Work task =>
Go through the entries below and print, exactly, the lines starting at the one with "The width and height of the screenshot is (1112, 471)." and ending at the one with "Given: Open the", keeping both ends and no others.

--- START ---

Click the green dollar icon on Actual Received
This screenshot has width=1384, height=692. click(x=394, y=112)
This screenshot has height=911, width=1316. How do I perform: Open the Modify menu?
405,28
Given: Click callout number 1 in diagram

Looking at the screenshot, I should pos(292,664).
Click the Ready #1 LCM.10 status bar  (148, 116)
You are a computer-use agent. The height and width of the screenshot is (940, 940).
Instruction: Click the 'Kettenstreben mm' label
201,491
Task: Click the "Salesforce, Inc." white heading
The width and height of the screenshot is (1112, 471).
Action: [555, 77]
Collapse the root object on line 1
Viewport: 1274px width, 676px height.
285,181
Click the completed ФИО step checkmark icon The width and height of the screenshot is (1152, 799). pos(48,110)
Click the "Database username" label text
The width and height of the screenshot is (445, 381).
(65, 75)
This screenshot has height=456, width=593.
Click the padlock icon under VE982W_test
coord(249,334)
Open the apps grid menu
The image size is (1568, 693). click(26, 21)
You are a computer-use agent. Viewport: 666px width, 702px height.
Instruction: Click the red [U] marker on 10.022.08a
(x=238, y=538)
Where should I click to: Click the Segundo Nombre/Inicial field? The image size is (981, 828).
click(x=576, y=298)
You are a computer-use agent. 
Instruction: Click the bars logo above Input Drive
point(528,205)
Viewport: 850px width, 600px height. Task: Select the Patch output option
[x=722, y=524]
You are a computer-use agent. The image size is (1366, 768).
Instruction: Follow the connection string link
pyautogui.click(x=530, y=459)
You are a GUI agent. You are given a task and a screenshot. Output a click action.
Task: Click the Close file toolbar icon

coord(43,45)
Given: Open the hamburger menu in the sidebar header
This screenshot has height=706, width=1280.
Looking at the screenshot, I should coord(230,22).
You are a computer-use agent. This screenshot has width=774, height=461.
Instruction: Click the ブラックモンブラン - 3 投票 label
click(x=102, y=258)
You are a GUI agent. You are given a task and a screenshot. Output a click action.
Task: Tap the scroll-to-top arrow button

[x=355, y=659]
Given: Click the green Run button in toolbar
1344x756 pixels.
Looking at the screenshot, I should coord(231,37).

--- END ---

Result below =>
The width and height of the screenshot is (1112, 471).
Action: [555, 77]
Collapse the root object on line 1
Viewport: 1274px width, 676px height.
285,181
Click the completed ФИО step checkmark icon The width and height of the screenshot is (1152, 799). pos(48,110)
Click the "Database username" label text
The width and height of the screenshot is (445, 381).
(65, 75)
This screenshot has height=456, width=593.
Click the padlock icon under VE982W_test
coord(249,334)
Open the apps grid menu
The image size is (1568, 693). click(26, 21)
You are a computer-use agent. Viewport: 666px width, 702px height.
Instruction: Click the red [U] marker on 10.022.08a
(x=238, y=538)
Where should I click to: Click the Segundo Nombre/Inicial field? The image size is (981, 828).
click(x=576, y=298)
You are a computer-use agent. 
Instruction: Click the bars logo above Input Drive
point(528,205)
Viewport: 850px width, 600px height. Task: Select the Patch output option
[x=722, y=524]
You are a computer-use agent. The image size is (1366, 768).
Instruction: Follow the connection string link
pyautogui.click(x=530, y=459)
You are a GUI agent. You are given a task and a screenshot. Output a click action.
Task: Click the Close file toolbar icon

coord(43,45)
Given: Open the hamburger menu in the sidebar header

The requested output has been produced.